L’autre grande question était de savoir quand le chef de l’Etat allait accepter la démission du Gouvernement. On lit et écoute çà et là que ce dernier met trop de temps à donner un gouvernement à la France. De façon incontestable, le président est « le maitre des horloges ». Aucun délai ne lui est fixé par la Constitution. Comme cela a toujours été le cas depuis 1958. Selon le contexte cela peut être rapide ou alors plus long. Ainsi en 1962, de Gaulle accepte la démission de Pompidou suite à la censure et le renomme dans la même journée. En 1981, Mitterrand et Mauroy mettent plus de 15 jours à nommer le gouvernement. E. Macron lui-même, réélu le 24 Avril 2022, attendra le 16 Mai pour nommer E. Borne. Soit plus de trois semaines.

Ce n’est pas tout à fait « le fait du Prince » mais pas loin finalement.

Un problème qui est en suspens c’est le fait que 18 ministres démissionnaires ont été élus députés. Le fait qu’ils ne soient plus au gouvernement consacre tout simplement qu’ils n’ont plus aucune existence exécutive. Notre collègue B. Morel parle de « zombies » juridiques. C’est un peu fort mais pas complétement faux. Et même après leur élection et alors qu’ils étaient encore ministres (démission non acceptée par le président), l’art. 23 al 1 et 2 de la Constitution leur permettait tout à fait de « cumuler ».

Citons le texte de référence ici : « Les fonctions de membre du Gouvernement sont incompatibles avec l’exercice de tout mandat parlementaire, de toute fonction de représentation professionnelle à caractère national et de tout emploi public ou de toute activité professionnelle ;
Une loi organique fixe les conditions dans lesquelles il est pourvu au remplacement des titulaires de tels mandats, fonctions ou emplois (…)
 ».

La loi organique en question fixe à un mois le choix que doit faire le ministre. Nous avons donc été tout à fait dans les temps.

Ce qui est important de préciser c’est que, nonobstant l’emballement médiatico-politique, il n’y a eu nullement vacuité gouvernementale. En effet une veille juridique est assurée par un organe essentiel dans la vie administrative de l’Etat : le Secrétariat Général du Gouvernement. Peu connu des non-initiés, il est un organe administratif qui relève du Premier ministre. Il assure la continuité du travail gouvernemental, organise le travail de celui-ci et conseille juridiquement le Gouvernement. Ce SGG travaille d’ailleurs en étroite collaboration avec un autre organe élyséen aussi méconnu : le Secrétariat Général de l’Elysée (ou de la Présidence de la République).
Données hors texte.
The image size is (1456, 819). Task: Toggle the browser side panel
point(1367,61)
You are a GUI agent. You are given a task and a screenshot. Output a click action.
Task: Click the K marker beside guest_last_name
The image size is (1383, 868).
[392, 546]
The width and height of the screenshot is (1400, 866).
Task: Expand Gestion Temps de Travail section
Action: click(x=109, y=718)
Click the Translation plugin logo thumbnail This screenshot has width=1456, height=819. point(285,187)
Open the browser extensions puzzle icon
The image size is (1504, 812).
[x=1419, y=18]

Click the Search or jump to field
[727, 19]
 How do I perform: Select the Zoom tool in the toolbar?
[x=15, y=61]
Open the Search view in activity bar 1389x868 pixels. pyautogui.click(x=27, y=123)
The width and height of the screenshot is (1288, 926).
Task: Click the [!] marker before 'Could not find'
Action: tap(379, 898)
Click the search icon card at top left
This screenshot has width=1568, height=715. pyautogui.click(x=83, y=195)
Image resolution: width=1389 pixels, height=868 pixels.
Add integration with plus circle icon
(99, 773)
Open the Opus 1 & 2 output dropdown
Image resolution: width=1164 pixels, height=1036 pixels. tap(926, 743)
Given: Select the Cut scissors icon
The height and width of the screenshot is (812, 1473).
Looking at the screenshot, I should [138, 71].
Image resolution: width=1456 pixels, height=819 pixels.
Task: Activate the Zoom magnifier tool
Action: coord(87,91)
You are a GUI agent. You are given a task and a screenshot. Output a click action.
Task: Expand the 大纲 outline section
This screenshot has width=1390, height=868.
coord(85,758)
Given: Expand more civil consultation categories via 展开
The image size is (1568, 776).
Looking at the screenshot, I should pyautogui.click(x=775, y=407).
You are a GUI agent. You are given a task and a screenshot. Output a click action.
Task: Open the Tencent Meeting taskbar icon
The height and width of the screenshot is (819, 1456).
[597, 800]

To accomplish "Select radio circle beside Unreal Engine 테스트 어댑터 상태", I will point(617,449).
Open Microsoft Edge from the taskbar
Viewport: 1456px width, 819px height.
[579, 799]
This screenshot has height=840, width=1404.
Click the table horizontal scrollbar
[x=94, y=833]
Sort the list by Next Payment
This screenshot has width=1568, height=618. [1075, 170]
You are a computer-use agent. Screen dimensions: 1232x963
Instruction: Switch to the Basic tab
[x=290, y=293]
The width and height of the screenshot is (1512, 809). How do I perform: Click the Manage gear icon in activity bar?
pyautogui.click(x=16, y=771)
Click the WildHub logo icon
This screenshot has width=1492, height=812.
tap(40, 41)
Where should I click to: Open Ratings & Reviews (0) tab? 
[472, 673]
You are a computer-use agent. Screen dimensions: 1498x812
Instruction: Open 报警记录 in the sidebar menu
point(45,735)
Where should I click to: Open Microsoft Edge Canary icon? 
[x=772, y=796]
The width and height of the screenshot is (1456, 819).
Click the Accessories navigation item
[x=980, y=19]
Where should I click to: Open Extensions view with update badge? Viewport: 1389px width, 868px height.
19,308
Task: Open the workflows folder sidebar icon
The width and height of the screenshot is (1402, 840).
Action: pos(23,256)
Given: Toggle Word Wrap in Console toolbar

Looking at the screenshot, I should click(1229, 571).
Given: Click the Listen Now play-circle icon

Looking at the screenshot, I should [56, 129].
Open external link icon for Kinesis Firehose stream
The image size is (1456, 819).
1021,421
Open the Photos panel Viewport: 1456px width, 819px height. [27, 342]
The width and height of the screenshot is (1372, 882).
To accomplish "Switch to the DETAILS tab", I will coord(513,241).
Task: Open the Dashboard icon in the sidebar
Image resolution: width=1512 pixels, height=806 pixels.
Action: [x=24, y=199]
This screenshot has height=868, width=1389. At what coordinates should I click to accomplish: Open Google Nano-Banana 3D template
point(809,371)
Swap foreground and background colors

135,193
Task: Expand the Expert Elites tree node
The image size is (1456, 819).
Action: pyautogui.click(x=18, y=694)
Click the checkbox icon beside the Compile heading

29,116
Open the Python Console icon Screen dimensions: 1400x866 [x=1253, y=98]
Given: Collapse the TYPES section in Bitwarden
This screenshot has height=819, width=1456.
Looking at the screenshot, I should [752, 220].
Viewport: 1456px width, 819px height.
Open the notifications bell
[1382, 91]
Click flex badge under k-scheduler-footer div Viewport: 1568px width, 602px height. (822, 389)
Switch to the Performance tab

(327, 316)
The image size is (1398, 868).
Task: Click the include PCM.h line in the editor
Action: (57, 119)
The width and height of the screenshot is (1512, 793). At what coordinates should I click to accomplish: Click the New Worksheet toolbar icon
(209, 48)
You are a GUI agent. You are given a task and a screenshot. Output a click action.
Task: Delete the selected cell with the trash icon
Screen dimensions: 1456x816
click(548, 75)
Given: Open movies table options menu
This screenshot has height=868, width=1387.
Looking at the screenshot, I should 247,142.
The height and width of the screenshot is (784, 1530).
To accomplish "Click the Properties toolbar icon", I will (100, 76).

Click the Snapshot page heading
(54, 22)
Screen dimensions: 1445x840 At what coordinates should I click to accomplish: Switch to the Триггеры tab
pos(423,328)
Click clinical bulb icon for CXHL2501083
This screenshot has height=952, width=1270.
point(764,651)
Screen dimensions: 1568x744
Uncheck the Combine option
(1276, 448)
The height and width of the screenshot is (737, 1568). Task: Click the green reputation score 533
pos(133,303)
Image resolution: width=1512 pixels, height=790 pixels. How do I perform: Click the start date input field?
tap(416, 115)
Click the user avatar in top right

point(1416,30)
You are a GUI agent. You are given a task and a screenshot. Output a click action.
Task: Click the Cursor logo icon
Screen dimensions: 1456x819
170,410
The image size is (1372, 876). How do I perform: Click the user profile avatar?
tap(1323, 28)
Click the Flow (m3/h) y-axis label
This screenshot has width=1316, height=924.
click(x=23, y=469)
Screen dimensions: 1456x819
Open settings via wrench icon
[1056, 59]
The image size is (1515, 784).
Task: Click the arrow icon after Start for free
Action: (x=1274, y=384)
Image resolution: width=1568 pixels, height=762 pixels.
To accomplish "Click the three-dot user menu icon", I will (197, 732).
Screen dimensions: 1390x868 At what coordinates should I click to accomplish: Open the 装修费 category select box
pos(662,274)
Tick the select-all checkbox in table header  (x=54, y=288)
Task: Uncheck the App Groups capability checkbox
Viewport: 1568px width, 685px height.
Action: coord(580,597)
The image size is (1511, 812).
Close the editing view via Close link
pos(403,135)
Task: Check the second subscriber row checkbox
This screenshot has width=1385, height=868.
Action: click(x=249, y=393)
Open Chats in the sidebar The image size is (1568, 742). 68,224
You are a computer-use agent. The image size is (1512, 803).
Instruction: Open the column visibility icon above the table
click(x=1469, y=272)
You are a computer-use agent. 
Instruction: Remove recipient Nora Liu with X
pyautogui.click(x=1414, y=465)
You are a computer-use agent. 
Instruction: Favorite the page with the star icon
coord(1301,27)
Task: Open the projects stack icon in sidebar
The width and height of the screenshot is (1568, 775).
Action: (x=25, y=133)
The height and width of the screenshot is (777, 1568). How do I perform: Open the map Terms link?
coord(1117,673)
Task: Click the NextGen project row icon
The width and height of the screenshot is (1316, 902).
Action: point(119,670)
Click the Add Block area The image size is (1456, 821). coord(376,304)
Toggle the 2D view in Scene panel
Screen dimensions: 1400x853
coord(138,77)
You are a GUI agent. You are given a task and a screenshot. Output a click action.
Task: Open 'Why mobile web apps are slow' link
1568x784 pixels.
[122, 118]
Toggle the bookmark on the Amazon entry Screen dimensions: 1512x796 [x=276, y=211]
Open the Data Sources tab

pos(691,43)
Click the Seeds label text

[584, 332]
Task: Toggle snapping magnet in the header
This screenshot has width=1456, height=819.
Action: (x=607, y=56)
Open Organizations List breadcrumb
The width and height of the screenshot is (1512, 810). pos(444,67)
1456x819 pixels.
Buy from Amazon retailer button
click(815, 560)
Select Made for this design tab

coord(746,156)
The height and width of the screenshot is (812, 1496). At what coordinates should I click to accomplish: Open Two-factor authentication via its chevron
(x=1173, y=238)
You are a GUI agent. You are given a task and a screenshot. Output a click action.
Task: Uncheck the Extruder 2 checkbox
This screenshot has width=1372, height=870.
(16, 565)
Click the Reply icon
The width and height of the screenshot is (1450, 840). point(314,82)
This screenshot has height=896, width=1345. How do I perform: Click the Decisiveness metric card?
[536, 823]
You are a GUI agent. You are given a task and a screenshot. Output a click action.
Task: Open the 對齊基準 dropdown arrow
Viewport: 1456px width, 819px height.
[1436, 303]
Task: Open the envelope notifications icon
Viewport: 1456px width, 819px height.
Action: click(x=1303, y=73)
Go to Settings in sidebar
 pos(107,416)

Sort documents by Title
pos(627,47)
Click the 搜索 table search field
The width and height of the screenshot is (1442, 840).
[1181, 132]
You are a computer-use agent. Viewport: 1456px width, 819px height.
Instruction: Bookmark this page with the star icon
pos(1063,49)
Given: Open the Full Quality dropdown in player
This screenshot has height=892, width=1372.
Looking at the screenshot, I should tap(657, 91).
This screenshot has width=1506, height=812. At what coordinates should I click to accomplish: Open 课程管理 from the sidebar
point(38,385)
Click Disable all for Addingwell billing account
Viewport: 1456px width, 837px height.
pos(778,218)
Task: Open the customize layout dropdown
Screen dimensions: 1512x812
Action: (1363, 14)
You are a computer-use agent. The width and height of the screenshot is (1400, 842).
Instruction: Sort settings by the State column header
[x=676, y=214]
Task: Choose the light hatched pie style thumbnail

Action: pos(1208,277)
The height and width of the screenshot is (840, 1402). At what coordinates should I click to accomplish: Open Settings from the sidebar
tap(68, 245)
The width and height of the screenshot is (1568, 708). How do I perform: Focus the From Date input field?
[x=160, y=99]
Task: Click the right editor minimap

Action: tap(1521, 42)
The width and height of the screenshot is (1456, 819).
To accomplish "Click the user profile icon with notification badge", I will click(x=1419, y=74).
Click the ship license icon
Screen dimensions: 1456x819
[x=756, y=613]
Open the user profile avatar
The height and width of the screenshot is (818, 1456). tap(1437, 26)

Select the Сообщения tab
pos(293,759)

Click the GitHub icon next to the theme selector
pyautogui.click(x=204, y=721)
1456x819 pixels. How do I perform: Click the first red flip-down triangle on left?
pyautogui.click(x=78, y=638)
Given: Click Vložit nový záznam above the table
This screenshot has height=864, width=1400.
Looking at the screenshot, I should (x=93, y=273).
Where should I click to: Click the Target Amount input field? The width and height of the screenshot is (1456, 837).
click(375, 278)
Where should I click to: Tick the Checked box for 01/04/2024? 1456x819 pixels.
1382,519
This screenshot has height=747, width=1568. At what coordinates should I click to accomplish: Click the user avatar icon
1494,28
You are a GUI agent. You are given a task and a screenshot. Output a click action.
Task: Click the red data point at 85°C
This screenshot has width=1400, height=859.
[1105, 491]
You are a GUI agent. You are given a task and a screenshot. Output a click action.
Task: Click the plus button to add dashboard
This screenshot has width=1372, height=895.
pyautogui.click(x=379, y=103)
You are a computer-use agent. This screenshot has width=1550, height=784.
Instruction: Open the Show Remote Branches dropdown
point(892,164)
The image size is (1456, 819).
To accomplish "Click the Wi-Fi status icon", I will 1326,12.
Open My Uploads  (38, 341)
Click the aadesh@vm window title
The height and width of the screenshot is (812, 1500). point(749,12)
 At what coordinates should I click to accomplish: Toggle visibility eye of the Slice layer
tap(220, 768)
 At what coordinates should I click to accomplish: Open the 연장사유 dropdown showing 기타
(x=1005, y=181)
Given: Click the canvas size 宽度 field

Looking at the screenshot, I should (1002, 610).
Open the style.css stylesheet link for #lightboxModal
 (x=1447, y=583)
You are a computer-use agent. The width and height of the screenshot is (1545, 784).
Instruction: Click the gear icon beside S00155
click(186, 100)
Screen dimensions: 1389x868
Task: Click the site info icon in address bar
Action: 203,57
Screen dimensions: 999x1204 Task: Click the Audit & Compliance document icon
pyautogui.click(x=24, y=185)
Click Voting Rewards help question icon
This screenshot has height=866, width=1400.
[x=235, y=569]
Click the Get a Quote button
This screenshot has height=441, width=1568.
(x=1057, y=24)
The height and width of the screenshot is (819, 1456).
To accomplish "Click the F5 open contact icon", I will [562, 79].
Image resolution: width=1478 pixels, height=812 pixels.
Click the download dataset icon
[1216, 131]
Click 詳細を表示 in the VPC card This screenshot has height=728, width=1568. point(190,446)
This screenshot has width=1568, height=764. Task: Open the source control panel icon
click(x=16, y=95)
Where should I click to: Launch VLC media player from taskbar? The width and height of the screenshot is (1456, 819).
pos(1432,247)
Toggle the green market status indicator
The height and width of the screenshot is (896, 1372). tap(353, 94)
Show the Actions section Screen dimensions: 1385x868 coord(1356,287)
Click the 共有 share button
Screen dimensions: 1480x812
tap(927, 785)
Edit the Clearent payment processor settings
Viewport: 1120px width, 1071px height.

Ce dernier coordonne le travail de l’équipe présidentielle, prépare le conseil des ministres, conseille le président, veille sur les domaines réservés du P.R (défense et affaires étrangères). Et il gère les affaires privées du président. Enfin il est l’interface entre le chef de l’Etat et l’extérieur du palais.

Que l’on ne se méprenne pas, malgré les cris d’orfraies de certaines et certains, l’Etat est gardé. S’il existe un « bourbier » à l’AN pour reprendre les termes de Mme Le Pen, ce n’est nullement le cas au niveau gouvernemental. D’abord le président de la République, malgré cette dissolution manquée, est à la tâche, avec les missions de l’art 5 C et les pouvoirs constitutionnels que lui aménage l’art 19 C (seulement amputé pour encore dix mois de la dissolution) et élu qu’on le veuille ou non jusqu’en 2027. Les scénarii autour de son éventuelle démission définitive ou conditionnelle à une nouvelle candidature ne sont à ce stade que des arguties juridiques. Comme tous ses prédécesseurs, E. Macron sait pouvoir s’appuyer sur le SGE (et son proche et influent secrétaire A. Kholer) lequel est en connexion permanente avec le SGG (dirigée par la conseillère d’Etat, Claire Landais, non moins influente).

Bien sûr depuis un certain temps, plus de lois votées, ni de décrets importants pris.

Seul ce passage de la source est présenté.